(Collected data entries)

== == ==

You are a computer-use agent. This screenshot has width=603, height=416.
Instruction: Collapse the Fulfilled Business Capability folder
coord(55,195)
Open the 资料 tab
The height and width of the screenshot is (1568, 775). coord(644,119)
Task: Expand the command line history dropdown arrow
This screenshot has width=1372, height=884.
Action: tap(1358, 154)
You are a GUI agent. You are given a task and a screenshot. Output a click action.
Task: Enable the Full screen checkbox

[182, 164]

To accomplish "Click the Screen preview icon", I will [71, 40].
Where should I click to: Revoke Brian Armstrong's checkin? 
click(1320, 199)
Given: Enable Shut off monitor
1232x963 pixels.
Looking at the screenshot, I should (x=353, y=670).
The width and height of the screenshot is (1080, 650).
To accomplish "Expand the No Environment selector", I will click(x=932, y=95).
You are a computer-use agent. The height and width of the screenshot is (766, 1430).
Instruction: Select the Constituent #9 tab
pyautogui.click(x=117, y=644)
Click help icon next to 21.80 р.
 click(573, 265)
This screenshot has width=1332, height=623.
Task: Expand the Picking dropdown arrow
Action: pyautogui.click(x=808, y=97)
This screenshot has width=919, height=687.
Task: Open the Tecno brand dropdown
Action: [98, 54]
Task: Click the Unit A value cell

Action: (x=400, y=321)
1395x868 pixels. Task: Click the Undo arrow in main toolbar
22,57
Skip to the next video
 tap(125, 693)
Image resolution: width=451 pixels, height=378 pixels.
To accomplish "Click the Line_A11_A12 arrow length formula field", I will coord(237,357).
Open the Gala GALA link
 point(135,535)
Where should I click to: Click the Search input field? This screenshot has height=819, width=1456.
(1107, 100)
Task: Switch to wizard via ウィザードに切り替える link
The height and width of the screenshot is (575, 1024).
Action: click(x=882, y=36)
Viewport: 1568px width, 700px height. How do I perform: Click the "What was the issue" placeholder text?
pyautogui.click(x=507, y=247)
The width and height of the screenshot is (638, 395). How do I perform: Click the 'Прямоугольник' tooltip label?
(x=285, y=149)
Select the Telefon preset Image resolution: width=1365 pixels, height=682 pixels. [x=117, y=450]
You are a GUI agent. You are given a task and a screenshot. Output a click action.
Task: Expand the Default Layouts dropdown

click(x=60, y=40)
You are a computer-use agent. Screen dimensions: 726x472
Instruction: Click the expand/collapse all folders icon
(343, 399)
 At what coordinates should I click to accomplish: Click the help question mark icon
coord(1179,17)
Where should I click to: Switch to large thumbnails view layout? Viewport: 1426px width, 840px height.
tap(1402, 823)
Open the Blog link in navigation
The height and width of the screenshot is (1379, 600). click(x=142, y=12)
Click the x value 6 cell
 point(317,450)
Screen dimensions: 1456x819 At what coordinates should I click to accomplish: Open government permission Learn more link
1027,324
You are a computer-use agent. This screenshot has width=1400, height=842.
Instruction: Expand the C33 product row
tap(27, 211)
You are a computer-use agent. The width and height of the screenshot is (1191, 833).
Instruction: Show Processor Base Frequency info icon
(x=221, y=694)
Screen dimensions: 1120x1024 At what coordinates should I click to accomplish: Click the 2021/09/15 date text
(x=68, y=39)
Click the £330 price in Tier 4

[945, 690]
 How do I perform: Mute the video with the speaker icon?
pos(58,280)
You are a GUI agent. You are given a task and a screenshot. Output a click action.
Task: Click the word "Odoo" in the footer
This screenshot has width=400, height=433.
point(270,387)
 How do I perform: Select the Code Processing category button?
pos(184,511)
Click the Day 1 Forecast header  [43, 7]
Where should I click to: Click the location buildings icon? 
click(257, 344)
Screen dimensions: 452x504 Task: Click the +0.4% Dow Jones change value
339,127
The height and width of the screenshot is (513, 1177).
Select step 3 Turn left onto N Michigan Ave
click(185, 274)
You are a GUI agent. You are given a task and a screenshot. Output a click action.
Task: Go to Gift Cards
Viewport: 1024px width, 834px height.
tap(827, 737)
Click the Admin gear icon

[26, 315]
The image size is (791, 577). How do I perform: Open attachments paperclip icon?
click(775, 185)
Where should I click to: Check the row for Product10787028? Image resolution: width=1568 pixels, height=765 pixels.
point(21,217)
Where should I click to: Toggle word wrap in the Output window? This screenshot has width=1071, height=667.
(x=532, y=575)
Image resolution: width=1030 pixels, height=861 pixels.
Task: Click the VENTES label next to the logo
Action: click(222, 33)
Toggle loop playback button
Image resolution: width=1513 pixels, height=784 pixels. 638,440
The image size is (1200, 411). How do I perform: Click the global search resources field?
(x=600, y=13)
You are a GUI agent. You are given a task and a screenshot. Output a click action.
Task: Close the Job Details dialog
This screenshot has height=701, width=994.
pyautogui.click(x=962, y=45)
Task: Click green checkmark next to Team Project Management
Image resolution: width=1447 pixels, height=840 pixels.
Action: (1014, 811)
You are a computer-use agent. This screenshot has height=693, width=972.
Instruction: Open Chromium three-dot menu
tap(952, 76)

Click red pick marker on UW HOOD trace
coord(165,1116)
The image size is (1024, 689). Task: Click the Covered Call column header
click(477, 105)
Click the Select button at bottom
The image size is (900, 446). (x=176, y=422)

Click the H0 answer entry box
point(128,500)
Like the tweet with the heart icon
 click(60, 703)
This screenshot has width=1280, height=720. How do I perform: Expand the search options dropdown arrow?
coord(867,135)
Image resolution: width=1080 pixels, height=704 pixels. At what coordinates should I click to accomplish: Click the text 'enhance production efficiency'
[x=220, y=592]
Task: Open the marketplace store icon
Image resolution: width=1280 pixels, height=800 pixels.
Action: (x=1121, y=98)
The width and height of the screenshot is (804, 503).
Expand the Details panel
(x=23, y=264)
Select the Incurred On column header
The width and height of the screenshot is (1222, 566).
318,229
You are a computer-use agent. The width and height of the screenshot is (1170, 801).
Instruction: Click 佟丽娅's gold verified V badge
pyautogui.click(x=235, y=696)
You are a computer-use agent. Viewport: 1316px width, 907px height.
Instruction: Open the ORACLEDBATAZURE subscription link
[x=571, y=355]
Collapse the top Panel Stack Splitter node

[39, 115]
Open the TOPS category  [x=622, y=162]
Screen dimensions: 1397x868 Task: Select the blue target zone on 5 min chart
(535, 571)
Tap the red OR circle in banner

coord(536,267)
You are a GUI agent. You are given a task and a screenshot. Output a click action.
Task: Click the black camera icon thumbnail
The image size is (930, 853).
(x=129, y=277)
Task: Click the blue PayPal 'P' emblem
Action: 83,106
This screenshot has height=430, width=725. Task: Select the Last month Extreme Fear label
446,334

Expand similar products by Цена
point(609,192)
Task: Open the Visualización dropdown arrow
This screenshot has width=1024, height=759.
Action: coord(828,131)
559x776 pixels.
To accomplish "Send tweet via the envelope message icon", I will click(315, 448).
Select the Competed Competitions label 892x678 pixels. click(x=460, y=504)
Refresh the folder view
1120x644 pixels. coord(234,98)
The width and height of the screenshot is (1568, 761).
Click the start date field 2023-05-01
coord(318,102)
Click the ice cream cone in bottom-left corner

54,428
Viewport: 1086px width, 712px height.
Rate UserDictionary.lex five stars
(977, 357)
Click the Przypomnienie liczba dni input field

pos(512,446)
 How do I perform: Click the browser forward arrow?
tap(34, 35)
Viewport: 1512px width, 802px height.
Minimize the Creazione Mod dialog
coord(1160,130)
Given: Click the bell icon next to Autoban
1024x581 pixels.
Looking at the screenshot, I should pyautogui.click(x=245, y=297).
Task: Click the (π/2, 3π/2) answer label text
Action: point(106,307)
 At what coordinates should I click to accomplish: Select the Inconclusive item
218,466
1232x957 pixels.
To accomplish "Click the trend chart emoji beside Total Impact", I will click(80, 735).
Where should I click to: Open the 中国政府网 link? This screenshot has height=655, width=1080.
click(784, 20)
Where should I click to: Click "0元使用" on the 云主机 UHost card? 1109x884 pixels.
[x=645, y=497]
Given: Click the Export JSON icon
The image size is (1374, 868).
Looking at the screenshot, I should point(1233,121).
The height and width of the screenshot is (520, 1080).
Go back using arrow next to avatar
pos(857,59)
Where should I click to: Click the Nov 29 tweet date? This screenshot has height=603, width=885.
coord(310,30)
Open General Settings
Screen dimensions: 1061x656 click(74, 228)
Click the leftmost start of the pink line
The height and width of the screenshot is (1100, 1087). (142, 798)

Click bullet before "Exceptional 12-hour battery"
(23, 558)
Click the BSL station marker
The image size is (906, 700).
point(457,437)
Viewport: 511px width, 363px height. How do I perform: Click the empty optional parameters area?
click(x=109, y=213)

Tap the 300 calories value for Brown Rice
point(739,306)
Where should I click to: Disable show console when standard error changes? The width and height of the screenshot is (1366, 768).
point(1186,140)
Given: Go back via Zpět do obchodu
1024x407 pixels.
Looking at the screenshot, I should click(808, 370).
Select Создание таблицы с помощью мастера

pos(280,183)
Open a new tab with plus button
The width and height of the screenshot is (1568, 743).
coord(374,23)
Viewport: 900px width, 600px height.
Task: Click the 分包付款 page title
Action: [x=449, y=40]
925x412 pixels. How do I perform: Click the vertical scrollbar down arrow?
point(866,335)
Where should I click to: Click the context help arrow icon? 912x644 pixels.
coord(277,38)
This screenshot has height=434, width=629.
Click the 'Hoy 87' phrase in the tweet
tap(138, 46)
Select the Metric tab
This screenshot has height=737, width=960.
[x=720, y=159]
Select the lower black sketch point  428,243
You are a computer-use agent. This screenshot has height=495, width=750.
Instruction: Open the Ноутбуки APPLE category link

== == ==

* [What is needed]:
What you return should be exactly the lines above, starting at the one with "Where should I click to: Disable" and ending at the one with "Given: Go back via Zpět do obchodu", and nothing else.

* [Exercise answer]:
Where should I click to: Disable show console when standard error changes? The width and height of the screenshot is (1366, 768).
point(1186,140)
Given: Go back via Zpět do obchodu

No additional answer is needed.